◆ **VORLIEGENDER TEXT**
···

# taz.de -- Transsexuellengesetz: „Deutschland ist kein Vorbild“
       
       > Intimste Fragen hätten nichts in der Bürokratie zu suchen, sagt Kalle
       > Hümpfner vom Trans*-Verband. Der nächste Bundestag solle das TSG
       > abschaffen.
       
 (IMG) Bild: Die CSD-Paraden gingen in diesem Jahr auch gegen das TSG auf die Straße. Hier Berlin Pride 2020
       
       taz: Kalle Hümpfner, der grüne Bundestagsabgeordnete Sven Lehmann spricht
       von Würdelosigkeit, Doris Achelwilm von der Linken fordert eine
       Entschädigung für die Opfer von Menschenrechtsverletzungen. Die Rede ist
       vom Transsexuellengesetz, kurz TSG. Was hat es damit auf sich?

···

◆ **ANGEZEIGTE DATEN**
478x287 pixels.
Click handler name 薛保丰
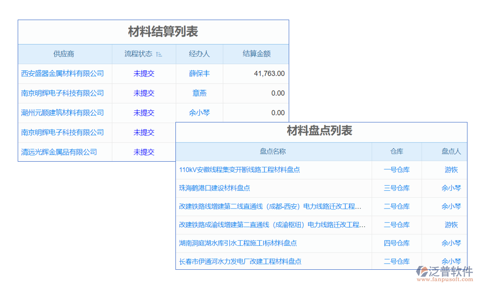[199, 74]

···

◆ **AUFGABENSTELLUNG**
Schreiben Sie das Interview zum Transsexuellengesetz im Anschluss an seinen letzten Satz weiter.

◆ **SCHRIFTLICHE ANTWORT**
       Kalle Hümpfner: Das TSG regelt seit Anfang der Achtziger, wie trans*
       Personen ihren Vornamen und Geschlechtseintrag ändern können. Es greift
       massiv in ihr Leben ein und stand deshalb mehrfach vor dem
       Bundesverfassungsgericht. Bis 2011 mussten sich trans* Personen
       sterilisieren lassen, wenn sie einen Geschlechtseintrag ändern wollten; bis
       2008 war es notwendig, sich scheiden zu lassen.
       
       Heute müssen trans* Personen noch immer zwei Gutachten einreichen, für
       welche sie private Details über ihre geschlechtliche Entwicklung offenlegen
       und [1][intimste Fragen über sexuelle Vorlieben beantworten] müssen. Diese
       Übergriffigkeit hat nichts in einem bürokratischen Verfahren wie der
       Änderung des Geschlechtseintrags zu suchen.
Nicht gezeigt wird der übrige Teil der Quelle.